**Exercise details:** Each line from the one containing "13 Ways to Make" through the final line below must be reproduced exactly, and no others.
----------
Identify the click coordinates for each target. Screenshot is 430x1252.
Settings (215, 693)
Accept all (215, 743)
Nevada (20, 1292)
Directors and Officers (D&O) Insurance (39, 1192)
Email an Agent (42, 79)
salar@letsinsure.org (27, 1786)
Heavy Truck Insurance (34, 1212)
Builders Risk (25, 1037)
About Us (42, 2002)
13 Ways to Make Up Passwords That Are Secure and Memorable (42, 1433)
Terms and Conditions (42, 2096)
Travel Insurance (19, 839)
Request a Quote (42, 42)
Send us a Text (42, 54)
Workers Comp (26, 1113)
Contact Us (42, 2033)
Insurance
----------
**Output of the task:**
13 Ways to Make Up Passwords That Are Secure and Memorable (42, 1433)
Terms and Conditions (42, 2096)
Travel Insurance (19, 839)
Request a Quote (42, 42)
Send us a Text (42, 54)
Workers Comp (26, 1113)
Contact Us (42, 2033)
Insurance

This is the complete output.